We have investigated the atomic layer deposition (ALD) of HfS2 on both functionalized and non-functionalized self-assembled monolayers (SAMs) grown on an atomically defined Co3O4(111) surface under ultrahigh-vacuum (UHV) conditions. In particular, we compared the growth on the hydrocarbon-terminated biphenyl-4-carboxylic acid (BP4CA, H-Ph-Ph-COOH) SAM to the OH-terminated 4′-hydroxy-4-biphenylcarboxylic acid (4HBP4CA, HO-Ph-Ph-COOH) SAM. The ALD procedure involved sequential dosing of tetrakis(dimethylamido)hafnium (TDMAH) and D2S separated by evacuation periods in between. The surface species were monitored in-situ by infrared reflection absorption spectroscopy, and the vibrational data was interpreted based on simulated spectra by density-functional theory. We observed that the deposition of HfS2 can be very efficiently controlled by the surface termination of the SAM. At 400 K, we observe no deposition at all on the hydrocarbon-terminated BP4CA SAM, while HfS2 efficiently nucleates and grows on the OH-terminated 4HBP4CA SAM. Nucleation of HfS2 is efficiently suppressed on the BP4CA SAM up to temperatures of 400 K. Above this temperature, we observe the onset of slow deposition of HfS2 also on the BP4CA SAM, suggesting that the surface coverage of the SAM decreases and the blocking effect becomes incomplete. For the functionalized 4HBP4CA SAM, we observed that the initial nucleation process comprises several growth regimes. In specific, we propose that the stoichiometry of the Hf(NMe2)nORm nuclei changes during the first ALD half cycle.
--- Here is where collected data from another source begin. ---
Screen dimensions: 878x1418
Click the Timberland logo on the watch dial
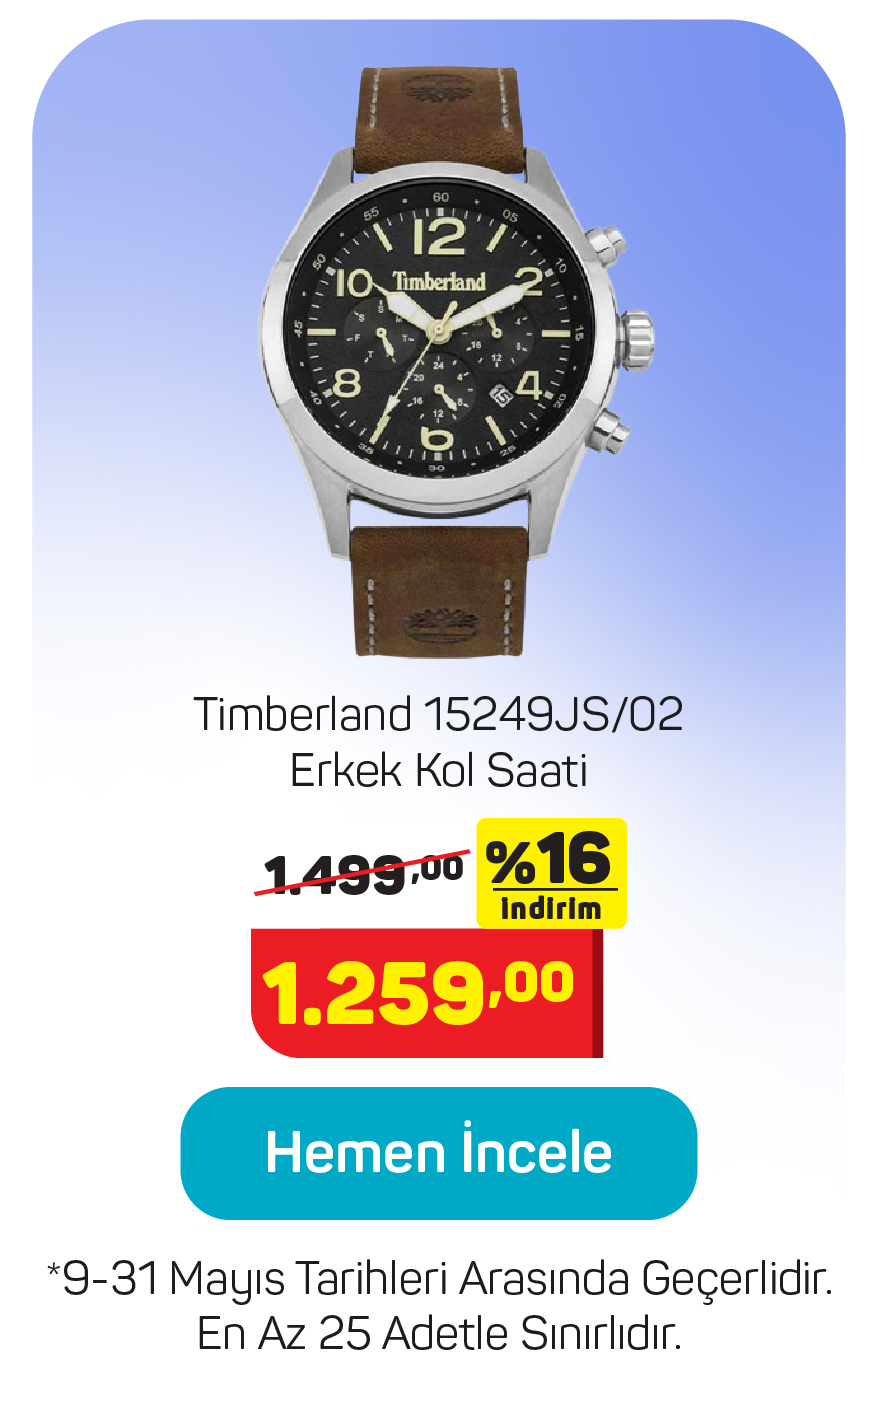[438, 281]
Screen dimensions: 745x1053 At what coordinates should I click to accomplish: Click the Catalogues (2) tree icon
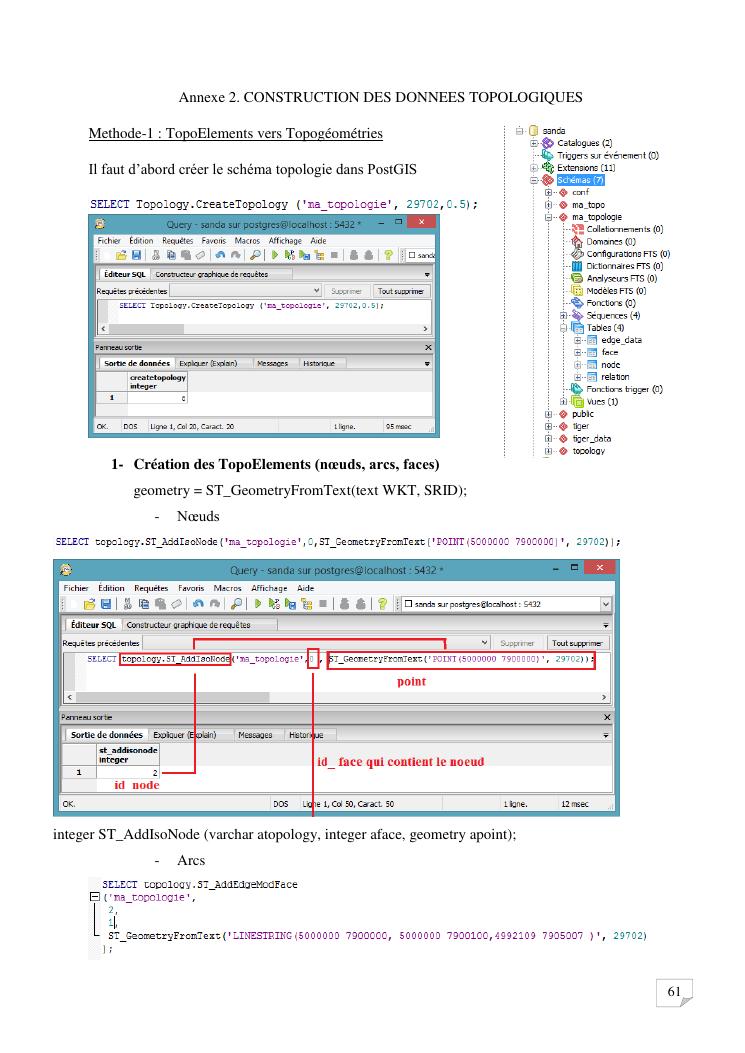click(x=547, y=143)
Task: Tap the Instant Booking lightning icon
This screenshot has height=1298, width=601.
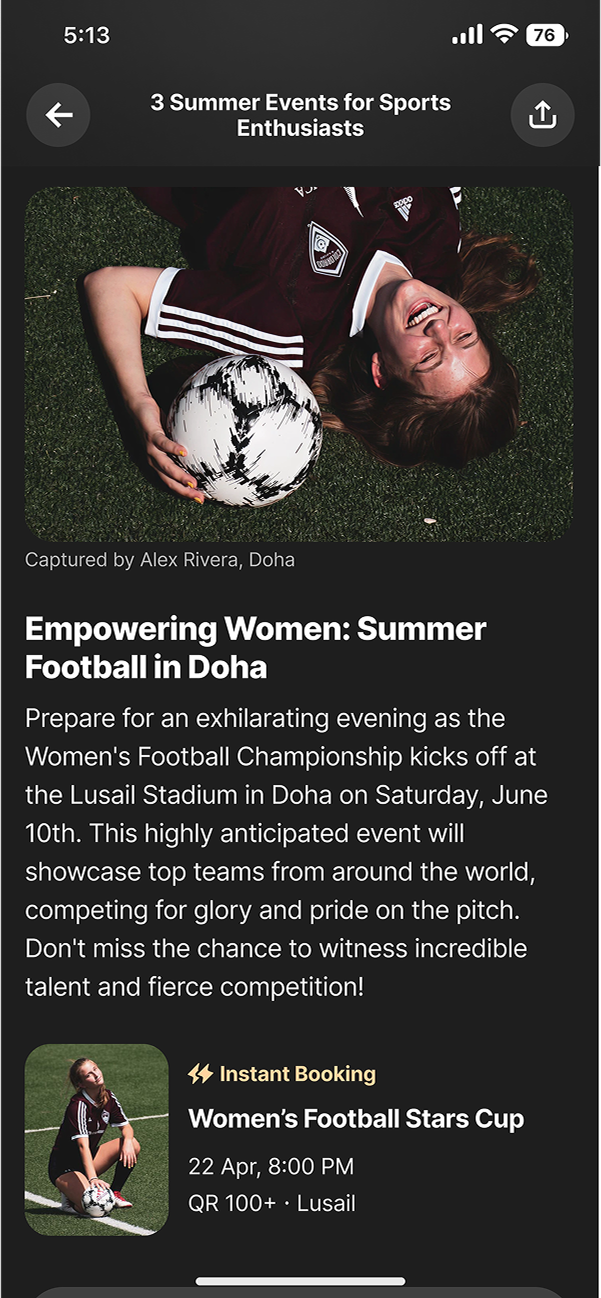Action: pos(200,1074)
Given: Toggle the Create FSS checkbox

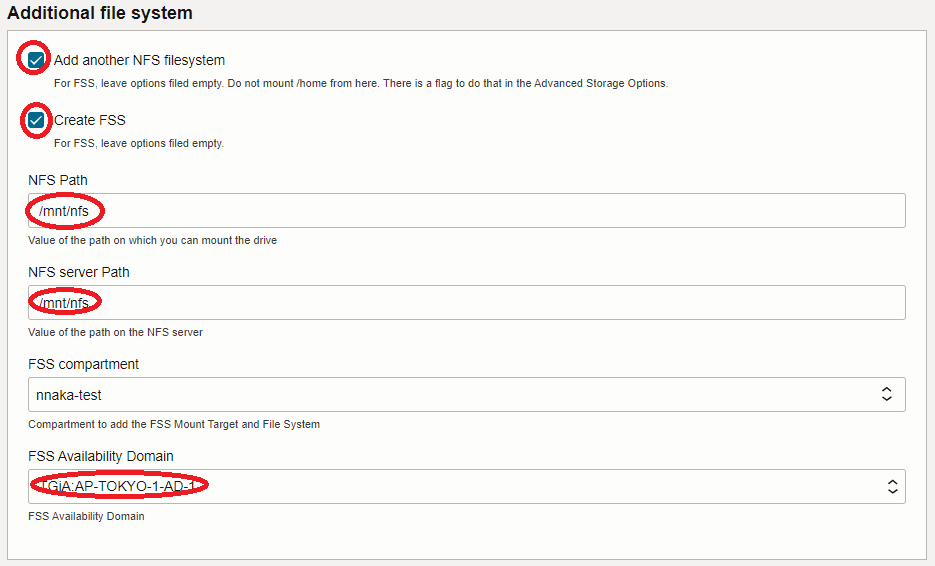Looking at the screenshot, I should click(36, 120).
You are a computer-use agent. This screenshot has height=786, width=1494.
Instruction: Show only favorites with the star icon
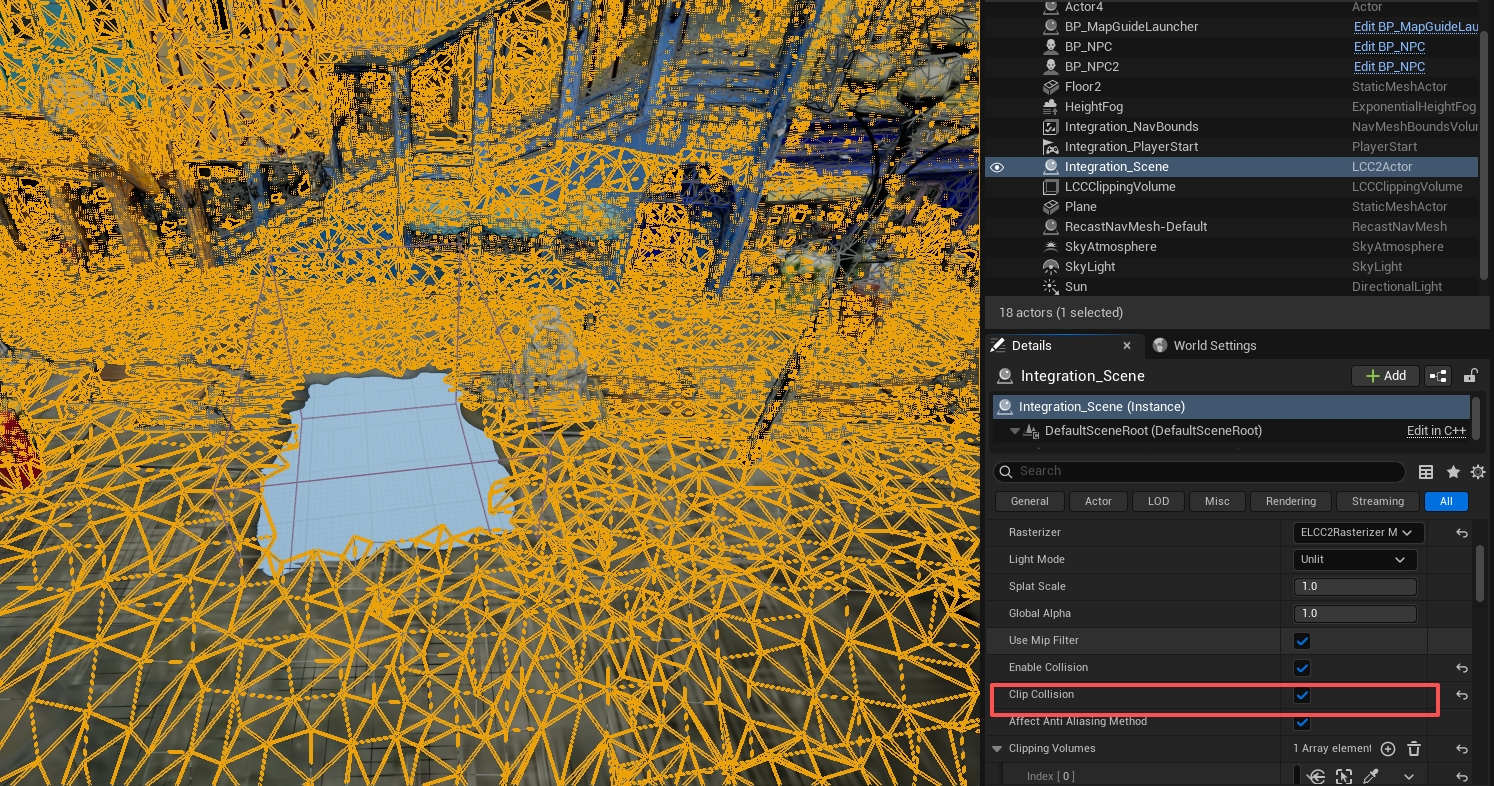click(1453, 472)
Moreover, the IR spectroscopic data indicates that the Hf-containing nuclei have a major effect on the structure of the underlying SAM. Our findings suggest that the density of functional groups and the rigidity of the SAM are critical parameters which will have a major impact on the properties of the materials deposited by ALD.